Die Neugier trieb den Gründer der AMAG an – sein Leben lang. Er war nie der typische Techniker, sondern eher der Generalist mit Weitblick. Die AMAG hat er aus dem Hintergrund heraus geführt. Dennoch war er über jedes Detail informiert. Und wenn ihn seine Angestellten auch nicht immer sahen, so haben sie ihn umso mehr gespürt. Einmal hat er allen knapp 5000 AMAG Mitarbeitenden – vom Tankwart bis zum Generaldirektor – einen 1000-Franken-Bonus überwiesen. Seine Begründung: «Weil die Geschäfte so gut laufen.» Doch nicht nur deswegen fühlen sie sich wohl unter ihm. Haefner hat immer alle gleich behandelt. Sein diplomatisches Geschick? Legendär. Seine Sichtweise? Immer auf die Zukunft gerichtet. Walter Haefner ist ein Unternehmer, vom Scheitel bis zur Sohle. Aufgeschlossen, sozial, blitzschnell analysierend und voller Ideen.
Frische Ideen sind gefragt, als er 1940 das Zepter bei der AMAG übernimmt. Denn der Weltkrieg tobt und es gilt, das eigene wirtschaftliche Überleben und jenes der Angestellten und Mitarbeiter zu sichern. Also ist Haefner selbst am Anfang der wichtigste Kunde der AMAG: Er nützt die Werkstätten zur Endmontage seiner Autark-Holzkohlegeneratoren. Der Vertrieb läuft über das Autohandelsunternehmen. Ausserdem hält er die AMAG mit der Instandstellung eingestellter Fahrzeuge über Wasser. In den Kellern im Hauptsitz am Utoquai sowie in zugemieteten Lagerräumen sind rund 120 Autos parkiert. Doch Haefner ist das selbst geschaffene Korsett bald zu eng. Also verabschiedet er sich – wenn auch nur für ein paar Jahre – wieder von der AMAG und macht sich selbstständig. Seine Autark AG wird am 8. September 1941 ins Handelsregister eingetragen.
Der Business-Pionier arbeitet damals an der Pelikanstrasse 6 in Zürich. Dorthin radelt der sportliche Patron jeden Morgen mit dem Velo. Haefner fokussiert auf den Vertrieb seiner Autark-Generatoren – auch ins Ausland. Nebst der Tschechoslowakei werden nach kurzer Zeit auch Ungarn, die Türkei und Portugal mit Holzkohlegeneratoren beliefert. Auf den abenteuerlichen Reisen dorthin weicht Haefner regelmässig Kugelhagel und Granatsplittern aus – denn Europa ist immer noch ein einziges Schlachtfeld.
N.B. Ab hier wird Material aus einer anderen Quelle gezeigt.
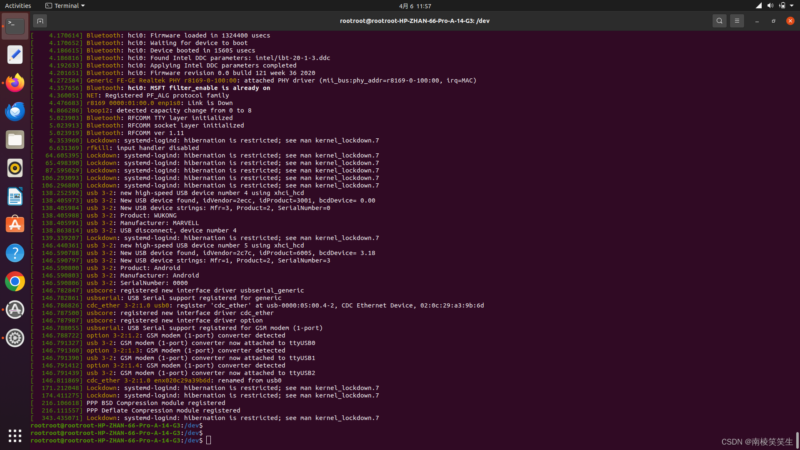Launch Google Chrome from dock
The width and height of the screenshot is (800, 450).
(15, 281)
Aber sein Export boomt an allen Fronten: Traktoren reisen auf sein Geheiss in die Tschechoslowakei, künstliche Uhrensteine nach Argentinien und Kühlschränke nach Rumänien. Freundschaftlich und geschäftlich mit der ursprünglichen AMAG nach wie vor verbunden, schliesst Haefner einen Mietvertrag mit den Werkstätten ab. Doch kurz darauf geht er noch einen Schritt weiter und übernimmt das Unternehmen komplett. Die Neue AMAG Automobil-und Motoren AG wird 1945 geboren. Denn Stillstand gibt es bei Walter Haefner nicht. Er ist immer in Bewegung und probiert gerne Neues aus. So kommt es im gleichen Jahr auch zum Schulterschluss mit der damals in Bern beheimateten «US Export-Import Agency». Deren Schwerpunkt war die Belieferung der amerikanischen Truppen in Europa. Der Kontakt trägt schnell Früchte – bald verkauft Haefner Gasfeuerzeuge und Wakouwas an US-Soldaten. Wakouwas sind bewegliche Figuren, die man aus dem Kinderzimmer kennt. Ob Hund oder feingliedrige Giraffen, die Tiere sind jeweils auf einen Holzblock montiert und können durch Drücken eines Knopfes zum Tanzen gebracht werden. Es sind diese zwei Innovationen, die Haefner schlagartig in ganz Europa bekannt machen.
Beim Erklingen der Friedensglocken im Mai 1945 gilt er als gemachter Mann, der dank seinem Ansehen der Neuen AMAG zu ihrem ersten Nachkriegsgeschäft im Automobilsektor verhilft. Der Unternehmer erhält von den Amerikanern exklusiv das Recht, überflüssige Armeebestände der Alliierten in die Schweiz zu importieren. Darunter Jeeps, Command Cars und Weapon Carriers. Die Fahrzeuge sind auf riesigen Feldern nahe Paris parkiert. Verkauft werden sie quadratmeterweise. Kurz darauf steht ein Dodge Command Car auf dem Paradeplatz.